Are you able to retype all the records below exactly?

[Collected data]
+-------+
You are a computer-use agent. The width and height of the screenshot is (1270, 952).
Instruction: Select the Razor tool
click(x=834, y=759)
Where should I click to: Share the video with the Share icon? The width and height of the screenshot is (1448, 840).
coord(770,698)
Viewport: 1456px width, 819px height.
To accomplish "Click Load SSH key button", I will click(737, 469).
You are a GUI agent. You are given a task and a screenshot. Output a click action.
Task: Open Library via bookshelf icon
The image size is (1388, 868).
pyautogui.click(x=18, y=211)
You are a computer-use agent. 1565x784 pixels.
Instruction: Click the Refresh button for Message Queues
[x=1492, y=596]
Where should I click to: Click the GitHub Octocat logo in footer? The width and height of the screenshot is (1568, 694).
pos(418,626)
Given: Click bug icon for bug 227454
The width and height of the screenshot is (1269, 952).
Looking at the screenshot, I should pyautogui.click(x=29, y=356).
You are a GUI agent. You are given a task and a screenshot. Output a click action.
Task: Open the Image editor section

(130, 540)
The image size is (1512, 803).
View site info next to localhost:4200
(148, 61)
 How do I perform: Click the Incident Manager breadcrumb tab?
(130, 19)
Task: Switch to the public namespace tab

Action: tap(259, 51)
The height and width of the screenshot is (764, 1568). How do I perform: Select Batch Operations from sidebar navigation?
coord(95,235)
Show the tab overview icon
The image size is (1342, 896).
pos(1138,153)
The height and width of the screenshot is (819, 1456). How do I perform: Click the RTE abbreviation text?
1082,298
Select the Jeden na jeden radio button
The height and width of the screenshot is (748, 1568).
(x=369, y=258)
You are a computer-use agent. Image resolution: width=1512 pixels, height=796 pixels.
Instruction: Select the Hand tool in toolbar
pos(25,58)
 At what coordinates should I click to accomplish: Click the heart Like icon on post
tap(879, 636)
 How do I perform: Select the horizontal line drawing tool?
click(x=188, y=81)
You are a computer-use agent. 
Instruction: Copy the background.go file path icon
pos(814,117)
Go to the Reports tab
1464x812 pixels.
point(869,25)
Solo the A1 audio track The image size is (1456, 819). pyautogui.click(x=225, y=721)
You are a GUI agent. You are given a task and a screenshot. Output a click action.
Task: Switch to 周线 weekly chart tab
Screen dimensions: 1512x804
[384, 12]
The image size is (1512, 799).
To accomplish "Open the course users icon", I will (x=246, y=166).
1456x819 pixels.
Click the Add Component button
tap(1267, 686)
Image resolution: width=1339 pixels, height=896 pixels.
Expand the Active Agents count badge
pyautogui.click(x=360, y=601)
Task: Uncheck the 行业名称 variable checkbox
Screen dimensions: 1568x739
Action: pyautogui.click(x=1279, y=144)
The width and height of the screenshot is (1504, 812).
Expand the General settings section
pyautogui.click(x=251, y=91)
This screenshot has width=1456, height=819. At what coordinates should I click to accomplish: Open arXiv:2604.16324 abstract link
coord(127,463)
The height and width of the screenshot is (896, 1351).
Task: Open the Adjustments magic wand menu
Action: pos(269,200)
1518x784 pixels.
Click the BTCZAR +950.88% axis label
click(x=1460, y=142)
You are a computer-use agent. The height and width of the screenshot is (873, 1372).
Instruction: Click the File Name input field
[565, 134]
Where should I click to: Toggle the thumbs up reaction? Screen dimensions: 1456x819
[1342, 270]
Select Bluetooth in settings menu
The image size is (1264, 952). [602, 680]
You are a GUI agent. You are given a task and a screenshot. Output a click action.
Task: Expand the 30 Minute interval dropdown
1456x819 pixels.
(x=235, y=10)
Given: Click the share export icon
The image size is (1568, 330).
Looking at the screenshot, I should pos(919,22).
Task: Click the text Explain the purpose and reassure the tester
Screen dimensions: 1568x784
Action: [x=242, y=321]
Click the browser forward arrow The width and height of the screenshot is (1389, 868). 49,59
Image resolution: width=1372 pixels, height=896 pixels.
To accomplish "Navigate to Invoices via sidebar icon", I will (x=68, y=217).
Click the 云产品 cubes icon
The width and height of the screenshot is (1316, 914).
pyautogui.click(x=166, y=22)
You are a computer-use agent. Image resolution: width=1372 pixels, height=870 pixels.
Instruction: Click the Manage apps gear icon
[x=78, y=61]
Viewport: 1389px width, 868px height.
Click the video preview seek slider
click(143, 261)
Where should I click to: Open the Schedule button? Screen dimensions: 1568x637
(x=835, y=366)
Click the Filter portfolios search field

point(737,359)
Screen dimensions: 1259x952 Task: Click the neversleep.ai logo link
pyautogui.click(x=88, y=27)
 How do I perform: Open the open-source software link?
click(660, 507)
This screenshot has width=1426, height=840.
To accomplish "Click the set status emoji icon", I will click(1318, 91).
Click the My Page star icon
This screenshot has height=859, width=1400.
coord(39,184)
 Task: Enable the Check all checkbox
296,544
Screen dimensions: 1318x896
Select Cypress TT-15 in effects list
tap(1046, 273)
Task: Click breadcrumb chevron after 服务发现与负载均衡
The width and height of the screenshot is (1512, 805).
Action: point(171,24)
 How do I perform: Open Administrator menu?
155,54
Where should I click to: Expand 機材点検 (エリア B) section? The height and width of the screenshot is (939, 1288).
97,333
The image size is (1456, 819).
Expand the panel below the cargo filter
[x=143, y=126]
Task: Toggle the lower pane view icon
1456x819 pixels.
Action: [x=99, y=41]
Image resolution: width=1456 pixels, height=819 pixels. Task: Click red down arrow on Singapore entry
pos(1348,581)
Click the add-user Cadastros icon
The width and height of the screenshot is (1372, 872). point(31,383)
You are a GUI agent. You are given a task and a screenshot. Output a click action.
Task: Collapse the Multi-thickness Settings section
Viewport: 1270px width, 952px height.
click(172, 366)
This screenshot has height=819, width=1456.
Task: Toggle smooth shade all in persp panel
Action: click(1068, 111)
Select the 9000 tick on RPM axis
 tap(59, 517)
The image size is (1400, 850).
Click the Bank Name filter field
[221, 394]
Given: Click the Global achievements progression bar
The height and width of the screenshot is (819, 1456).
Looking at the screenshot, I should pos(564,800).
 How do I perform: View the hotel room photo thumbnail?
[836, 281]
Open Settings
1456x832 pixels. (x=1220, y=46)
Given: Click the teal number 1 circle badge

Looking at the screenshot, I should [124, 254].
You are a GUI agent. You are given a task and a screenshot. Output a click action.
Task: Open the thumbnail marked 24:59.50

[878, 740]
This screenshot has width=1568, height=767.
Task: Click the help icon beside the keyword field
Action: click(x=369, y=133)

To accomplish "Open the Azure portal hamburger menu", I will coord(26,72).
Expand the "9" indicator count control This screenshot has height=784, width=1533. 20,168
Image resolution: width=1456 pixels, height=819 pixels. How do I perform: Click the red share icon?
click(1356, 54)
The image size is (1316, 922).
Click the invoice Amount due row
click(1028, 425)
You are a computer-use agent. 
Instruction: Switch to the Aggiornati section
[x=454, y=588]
+-------+
* Problem solution:
You are a computer-use agent. The width and height of the screenshot is (1270, 952).
Instruction: Select the Razor tool
click(x=834, y=759)
Where should I click to: Share the video with the Share icon? The width and height of the screenshot is (1448, 840).
coord(770,698)
Viewport: 1456px width, 819px height.
To accomplish "Click Load SSH key button", I will click(737, 469).
You are a GUI agent. You are given a task and a screenshot. Output a click action.
Task: Open Library via bookshelf icon
The image size is (1388, 868).
pyautogui.click(x=18, y=211)
You are a computer-use agent. 1565x784 pixels.
Instruction: Click the Refresh button for Message Queues
[x=1492, y=596]
Where should I click to: Click the GitHub Octocat logo in footer? The width and height of the screenshot is (1568, 694).
pos(418,626)
Given: Click bug icon for bug 227454
The width and height of the screenshot is (1269, 952).
Looking at the screenshot, I should pyautogui.click(x=29, y=356).
You are a GUI agent. You are given a task and a screenshot. Output a click action.
Task: Open the Image editor section

(130, 540)
The image size is (1512, 803).
View site info next to localhost:4200
(148, 61)
 How do I perform: Click the Incident Manager breadcrumb tab?
(130, 19)
Task: Switch to the public namespace tab

Action: tap(259, 51)
The height and width of the screenshot is (764, 1568). How do I perform: Select Batch Operations from sidebar navigation?
coord(95,235)
Show the tab overview icon
The image size is (1342, 896).
pos(1138,153)
The height and width of the screenshot is (819, 1456). How do I perform: Click the RTE abbreviation text?
1082,298
Select the Jeden na jeden radio button
The height and width of the screenshot is (748, 1568).
(x=369, y=258)
You are a computer-use agent. Image resolution: width=1512 pixels, height=796 pixels.
Instruction: Select the Hand tool in toolbar
pos(25,58)
 At what coordinates should I click to accomplish: Click the heart Like icon on post
tap(879, 636)
 How do I perform: Select the horizontal line drawing tool?
click(x=188, y=81)
You are a computer-use agent. 
Instruction: Copy the background.go file path icon
pos(814,117)
Go to the Reports tab
1464x812 pixels.
point(869,25)
Solo the A1 audio track The image size is (1456, 819). pyautogui.click(x=225, y=721)
You are a GUI agent. You are given a task and a screenshot. Output a click action.
Task: Switch to 周线 weekly chart tab
Screen dimensions: 1512x804
[384, 12]
The image size is (1512, 799).
To accomplish "Open the course users icon", I will (x=246, y=166).
1456x819 pixels.
Click the Add Component button
tap(1267, 686)
Image resolution: width=1339 pixels, height=896 pixels.
Expand the Active Agents count badge
pyautogui.click(x=360, y=601)
Task: Uncheck the 行业名称 variable checkbox
Screen dimensions: 1568x739
Action: pyautogui.click(x=1279, y=144)
The width and height of the screenshot is (1504, 812).
Expand the General settings section
pyautogui.click(x=251, y=91)
This screenshot has width=1456, height=819. At what coordinates should I click to accomplish: Open arXiv:2604.16324 abstract link
coord(127,463)
The height and width of the screenshot is (896, 1351).
Task: Open the Adjustments magic wand menu
Action: pos(269,200)
1518x784 pixels.
Click the BTCZAR +950.88% axis label
click(x=1460, y=142)
You are a computer-use agent. The height and width of the screenshot is (873, 1372).
Instruction: Click the File Name input field
[565, 134]
Where should I click to: Toggle the thumbs up reaction? Screen dimensions: 1456x819
[1342, 270]
Select Bluetooth in settings menu
The image size is (1264, 952). [602, 680]
You are a GUI agent. You are given a task and a screenshot. Output a click action.
Task: Expand the 30 Minute interval dropdown
1456x819 pixels.
(x=235, y=10)
Given: Click the share export icon
The image size is (1568, 330).
Looking at the screenshot, I should pos(919,22).
Task: Click the text Explain the purpose and reassure the tester
Screen dimensions: 1568x784
Action: [x=242, y=321]
Click the browser forward arrow The width and height of the screenshot is (1389, 868). 49,59
Image resolution: width=1372 pixels, height=896 pixels.
To accomplish "Navigate to Invoices via sidebar icon", I will (x=68, y=217).
Click the 云产品 cubes icon
The width and height of the screenshot is (1316, 914).
pyautogui.click(x=166, y=22)
You are a computer-use agent. Image resolution: width=1372 pixels, height=870 pixels.
Instruction: Click the Manage apps gear icon
[x=78, y=61]
Viewport: 1389px width, 868px height.
Click the video preview seek slider
click(143, 261)
Where should I click to: Open the Schedule button? Screen dimensions: 1568x637
(x=835, y=366)
Click the Filter portfolios search field

point(737,359)
Screen dimensions: 1259x952 Task: Click the neversleep.ai logo link
pyautogui.click(x=88, y=27)
 How do I perform: Open the open-source software link?
click(660, 507)
This screenshot has width=1426, height=840.
To accomplish "Click the set status emoji icon", I will click(1318, 91).
Click the My Page star icon
This screenshot has height=859, width=1400.
coord(39,184)
 Task: Enable the Check all checkbox
296,544
Screen dimensions: 1318x896
Select Cypress TT-15 in effects list
tap(1046, 273)
Task: Click breadcrumb chevron after 服务发现与负载均衡
The width and height of the screenshot is (1512, 805).
Action: point(171,24)
 How do I perform: Open Administrator menu?
155,54
Where should I click to: Expand 機材点検 (エリア B) section? The height and width of the screenshot is (939, 1288).
97,333
The image size is (1456, 819).
Expand the panel below the cargo filter
[x=143, y=126]
Task: Toggle the lower pane view icon
1456x819 pixels.
Action: [x=99, y=41]
Image resolution: width=1456 pixels, height=819 pixels. Task: Click red down arrow on Singapore entry
pos(1348,581)
Click the add-user Cadastros icon
The width and height of the screenshot is (1372, 872). point(31,383)
You are a GUI agent. You are given a task and a screenshot. Output a click action.
Task: Collapse the Multi-thickness Settings section
Viewport: 1270px width, 952px height.
click(172, 366)
This screenshot has height=819, width=1456.
Task: Toggle smooth shade all in persp panel
Action: click(1068, 111)
Select the 9000 tick on RPM axis
 tap(59, 517)
The image size is (1400, 850).
Click the Bank Name filter field
[221, 394]
Given: Click the Global achievements progression bar
The height and width of the screenshot is (819, 1456).
Looking at the screenshot, I should pos(564,800).
 How do I perform: View the hotel room photo thumbnail?
[836, 281]
Open Settings
1456x832 pixels. (x=1220, y=46)
Given: Click the teal number 1 circle badge

Looking at the screenshot, I should [124, 254].
You are a GUI agent. You are given a task and a screenshot. Output a click action.
Task: Open the thumbnail marked 24:59.50

[878, 740]
This screenshot has width=1568, height=767.
Task: Click the help icon beside the keyword field
Action: click(x=369, y=133)

To accomplish "Open the Azure portal hamburger menu", I will coord(26,72).
Expand the "9" indicator count control This screenshot has height=784, width=1533. 20,168
Image resolution: width=1456 pixels, height=819 pixels. How do I perform: Click the red share icon?
click(1356, 54)
The image size is (1316, 922).
Click the invoice Amount due row
click(1028, 425)
You are a computer-use agent. 
Instruction: Switch to the Aggiornati section
[x=454, y=588]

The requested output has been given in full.